Adequacy funding calculates what it would cost to provide every school district with the same level of resources as academically successful districts, relative to the needs of their student body. For more details, read this public testimony from Dan Urevick-Ackelsberg, senior attorney at the Public Interest Law Center, which brought the school funding lawsuit along with Education Law Center - PA and O’Melveny.
This underfunding can be found in every kind of community: small towns, big cities, and suburbs.
Nearly 3 out of 4 school districts lack the funding they need to support student success – 367 districts out of Pennsylvania’s 500.
The median district with a shortfall has a shortfall of $2,568 per student.
The lowest-wealth school districts account for 26% of the state’s students, but 62% of the statewide adequacy gap.
Black and Latino students are concentrated in these districts, with 43% of the state’s Black and Latino students attending districts in the lowest-wealth 20%.
Under the long-term plan, 87 school districts, serving more than 520,000 students, would receive adequacy investments of $4,000 or more per pupil.
These districts include Shenandoah Valley in rural Schuylkill County, with an enrollment of 1,200—and 24 other small districts with enrollments of fewer than 1,500 students—as well as the School District of Philadelphia, the state’s largest, serving 195,000 students.
The plan tasks the state of Pennsylvania with providing $5.1 billion in additional annual funding, phased in over seven years, filling 94% of this gap. The state of Pennsylvania would finally take on its fair share of responsibility for funding public schools.
The remaining $291 million local share is left to school districts making local tax efforts at the 33rd percentile or below to ensure fairness with school districts who face smaller adequacy shortfalls because their taxpayers are paying more. The plan does not require increases in local taxes in any district.
The Details: Tax Equity
In Pennsylvania’s current upside-down public school funding system, many of the least wealthy communities in the commonwealth are paying the highest property tax rates, trying to provide resources for their students in the face of state underfunding.
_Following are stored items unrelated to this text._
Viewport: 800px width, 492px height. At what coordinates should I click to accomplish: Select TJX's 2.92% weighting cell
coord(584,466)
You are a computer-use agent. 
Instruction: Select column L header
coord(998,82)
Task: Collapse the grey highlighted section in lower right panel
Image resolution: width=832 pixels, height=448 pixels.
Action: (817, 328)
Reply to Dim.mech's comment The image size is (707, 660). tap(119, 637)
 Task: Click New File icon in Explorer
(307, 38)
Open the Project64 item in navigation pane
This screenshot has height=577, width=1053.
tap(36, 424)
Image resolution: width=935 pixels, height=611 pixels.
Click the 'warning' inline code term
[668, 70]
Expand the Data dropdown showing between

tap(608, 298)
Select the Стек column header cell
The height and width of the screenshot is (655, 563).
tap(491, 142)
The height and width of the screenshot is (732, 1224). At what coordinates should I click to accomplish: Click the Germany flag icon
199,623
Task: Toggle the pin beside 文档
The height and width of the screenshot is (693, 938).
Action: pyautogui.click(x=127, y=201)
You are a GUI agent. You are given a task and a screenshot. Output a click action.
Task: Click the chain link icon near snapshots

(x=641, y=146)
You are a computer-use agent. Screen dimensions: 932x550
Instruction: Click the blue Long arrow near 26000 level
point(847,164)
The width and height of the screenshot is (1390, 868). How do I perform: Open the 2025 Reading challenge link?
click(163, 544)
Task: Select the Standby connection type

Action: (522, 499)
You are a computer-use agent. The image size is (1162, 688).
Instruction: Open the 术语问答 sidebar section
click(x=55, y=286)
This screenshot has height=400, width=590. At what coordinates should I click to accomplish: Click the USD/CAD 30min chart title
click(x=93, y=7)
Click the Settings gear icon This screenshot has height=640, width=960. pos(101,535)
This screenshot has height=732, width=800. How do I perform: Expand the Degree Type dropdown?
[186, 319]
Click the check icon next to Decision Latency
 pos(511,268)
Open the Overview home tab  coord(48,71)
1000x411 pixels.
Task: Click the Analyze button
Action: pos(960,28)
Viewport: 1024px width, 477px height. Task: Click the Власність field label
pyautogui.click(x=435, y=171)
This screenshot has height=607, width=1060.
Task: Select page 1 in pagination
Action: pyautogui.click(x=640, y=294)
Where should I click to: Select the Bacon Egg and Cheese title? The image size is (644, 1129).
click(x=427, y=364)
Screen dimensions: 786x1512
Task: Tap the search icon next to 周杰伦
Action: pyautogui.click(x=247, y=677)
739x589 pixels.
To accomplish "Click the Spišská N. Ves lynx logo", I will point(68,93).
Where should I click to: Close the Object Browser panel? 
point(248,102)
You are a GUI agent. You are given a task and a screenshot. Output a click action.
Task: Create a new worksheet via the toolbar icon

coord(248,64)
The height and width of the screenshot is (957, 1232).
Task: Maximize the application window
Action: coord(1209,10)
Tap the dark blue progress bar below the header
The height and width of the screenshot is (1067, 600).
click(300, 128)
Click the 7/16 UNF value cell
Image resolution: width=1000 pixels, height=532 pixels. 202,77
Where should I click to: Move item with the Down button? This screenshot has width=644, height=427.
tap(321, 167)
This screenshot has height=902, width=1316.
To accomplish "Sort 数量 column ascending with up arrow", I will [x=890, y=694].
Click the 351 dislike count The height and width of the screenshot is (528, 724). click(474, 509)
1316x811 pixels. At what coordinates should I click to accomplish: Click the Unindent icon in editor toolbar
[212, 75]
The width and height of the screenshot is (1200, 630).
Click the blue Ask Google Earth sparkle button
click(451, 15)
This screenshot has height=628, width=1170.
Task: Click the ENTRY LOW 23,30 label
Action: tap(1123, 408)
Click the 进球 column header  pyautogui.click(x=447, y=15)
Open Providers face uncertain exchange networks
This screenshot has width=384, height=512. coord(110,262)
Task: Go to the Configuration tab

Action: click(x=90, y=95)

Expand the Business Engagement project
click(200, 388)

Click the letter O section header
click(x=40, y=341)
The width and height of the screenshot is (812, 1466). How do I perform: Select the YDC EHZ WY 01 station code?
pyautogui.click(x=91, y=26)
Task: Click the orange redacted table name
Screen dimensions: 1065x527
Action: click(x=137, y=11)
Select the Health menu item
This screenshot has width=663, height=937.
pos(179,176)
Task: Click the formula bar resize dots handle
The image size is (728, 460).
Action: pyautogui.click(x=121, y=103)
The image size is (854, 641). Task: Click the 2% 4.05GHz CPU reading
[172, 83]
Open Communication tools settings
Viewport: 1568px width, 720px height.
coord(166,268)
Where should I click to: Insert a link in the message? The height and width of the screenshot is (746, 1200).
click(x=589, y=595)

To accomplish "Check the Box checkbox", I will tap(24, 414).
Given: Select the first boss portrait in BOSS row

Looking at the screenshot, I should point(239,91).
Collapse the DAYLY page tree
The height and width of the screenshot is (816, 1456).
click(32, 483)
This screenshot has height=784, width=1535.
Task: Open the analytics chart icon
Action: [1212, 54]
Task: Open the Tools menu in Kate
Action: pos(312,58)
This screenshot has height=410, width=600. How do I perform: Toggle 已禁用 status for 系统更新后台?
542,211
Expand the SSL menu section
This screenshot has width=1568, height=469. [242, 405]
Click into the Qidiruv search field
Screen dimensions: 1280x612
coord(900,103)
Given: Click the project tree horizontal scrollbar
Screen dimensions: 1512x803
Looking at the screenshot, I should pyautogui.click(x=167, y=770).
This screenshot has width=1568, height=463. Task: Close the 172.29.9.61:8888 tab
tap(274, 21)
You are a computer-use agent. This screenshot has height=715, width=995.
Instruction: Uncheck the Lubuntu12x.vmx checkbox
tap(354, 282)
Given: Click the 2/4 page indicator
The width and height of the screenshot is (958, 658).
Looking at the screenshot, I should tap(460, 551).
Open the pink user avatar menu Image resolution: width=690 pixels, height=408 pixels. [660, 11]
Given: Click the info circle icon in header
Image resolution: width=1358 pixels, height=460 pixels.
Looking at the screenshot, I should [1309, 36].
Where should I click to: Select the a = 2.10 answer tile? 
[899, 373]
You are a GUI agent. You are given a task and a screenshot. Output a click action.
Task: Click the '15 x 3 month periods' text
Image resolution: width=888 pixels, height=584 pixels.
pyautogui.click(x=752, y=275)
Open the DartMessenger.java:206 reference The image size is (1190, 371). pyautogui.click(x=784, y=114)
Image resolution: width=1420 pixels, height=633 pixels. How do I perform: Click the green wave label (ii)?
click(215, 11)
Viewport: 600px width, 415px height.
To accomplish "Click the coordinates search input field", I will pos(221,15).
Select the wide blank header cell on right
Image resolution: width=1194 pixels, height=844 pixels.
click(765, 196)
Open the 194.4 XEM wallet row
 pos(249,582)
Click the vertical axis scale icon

The long-term plan recognizes the efforts of taxpayers in these communities by providing $970 million in annual property tax equity funding, phased in over seven years, to 196 school districts where local taxpayers are paying tax rates, relative to their local wealth, at or above the 66th percentile for districts in Pennsylvania.
A few school districts with local wealth far above the state median that also choose to collect local taxes at high rates are excluded from this supplement using the following formula for a fractional local capacity index: dividing a district’s local capacity per weighted student by the median value, subtracting one, and then subtracting that result from one. The value is one for districts below the median.
What about the BEF Commission’s minority report?
A minority made up of Republican commission members also released a report, which was not adopted by the Basic Education Funding Commission. This report does not attempt to determine the funding public schools need to meet the standard set by the court’s decision.
Both reports, however, agree that the current funding system is unconstitutional and must change, and agree on many of the educational interventions that will make a difference for children. These strategies—including career and technical education, evidence-based student support, and school safety—all require more dedicated professional staff, and all cost money that is not available in hundreds of Pennsylvania school districts under the current funding system. Such interventions are listed in HB 2370 as appropriate uses for additional state funding.